_RECORDS PROVIDED_:
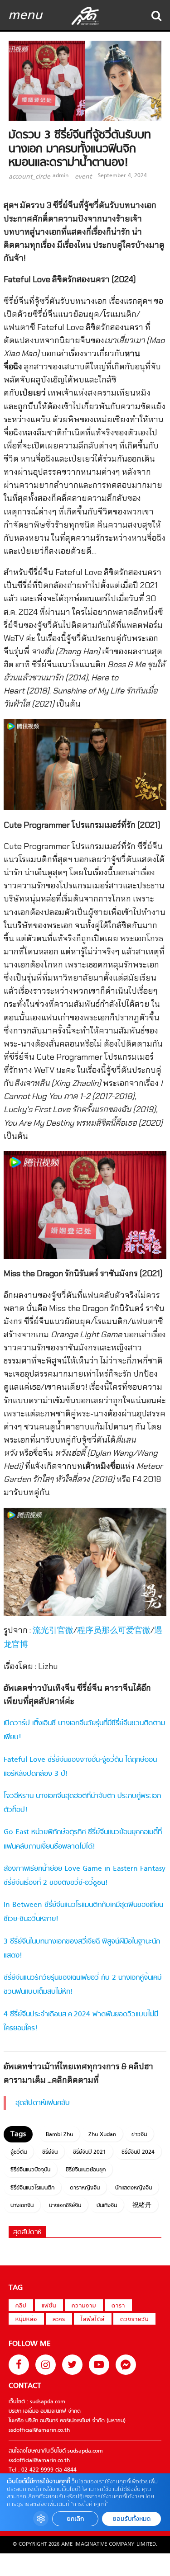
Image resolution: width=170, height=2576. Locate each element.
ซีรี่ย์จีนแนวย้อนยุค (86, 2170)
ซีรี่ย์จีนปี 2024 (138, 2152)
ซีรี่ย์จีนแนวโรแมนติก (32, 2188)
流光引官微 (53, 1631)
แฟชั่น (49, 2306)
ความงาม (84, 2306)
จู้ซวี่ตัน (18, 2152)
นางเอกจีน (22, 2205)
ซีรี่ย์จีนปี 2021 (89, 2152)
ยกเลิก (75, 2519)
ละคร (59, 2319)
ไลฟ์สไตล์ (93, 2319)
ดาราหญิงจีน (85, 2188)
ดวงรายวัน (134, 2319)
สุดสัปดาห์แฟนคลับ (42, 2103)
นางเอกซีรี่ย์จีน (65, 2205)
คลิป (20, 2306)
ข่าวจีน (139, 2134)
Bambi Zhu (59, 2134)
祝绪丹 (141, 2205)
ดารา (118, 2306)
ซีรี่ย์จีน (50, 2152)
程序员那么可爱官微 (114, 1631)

_TASK BRIEF_: Give back the full listing exactly as written, only without its pictures.

_ANSWER SECTION_:
Image resolution: width=170, height=2576. Locate each element.
ซีรี่ย์จีนแนวย้อนยุค (86, 2170)
ซีรี่ย์จีนปี 2024 (138, 2152)
ซีรี่ย์จีนแนวโรแมนติก (32, 2188)
流光引官微 (53, 1631)
แฟชั่น (49, 2306)
ความงาม (84, 2306)
จู้ซวี่ตัน (18, 2152)
นางเอกจีน (22, 2205)
ซีรี่ย์จีนปี 2021 (89, 2152)
ยกเลิก (75, 2519)
ละคร (59, 2319)
ไลฟ์สไตล์ (93, 2319)
ดาราหญิงจีน (85, 2188)
ดวงรายวัน (134, 2319)
สุดสัปดาห์แฟนคลับ (42, 2103)
นางเอกซีรี่ย์จีน (65, 2205)
คลิป (20, 2306)
ข่าวจีน (139, 2134)
Bambi Zhu (59, 2134)
祝绪丹 (141, 2205)
ดารา (118, 2306)
ซีรี่ย์จีน (50, 2152)
程序员那么可爱官微 (114, 1631)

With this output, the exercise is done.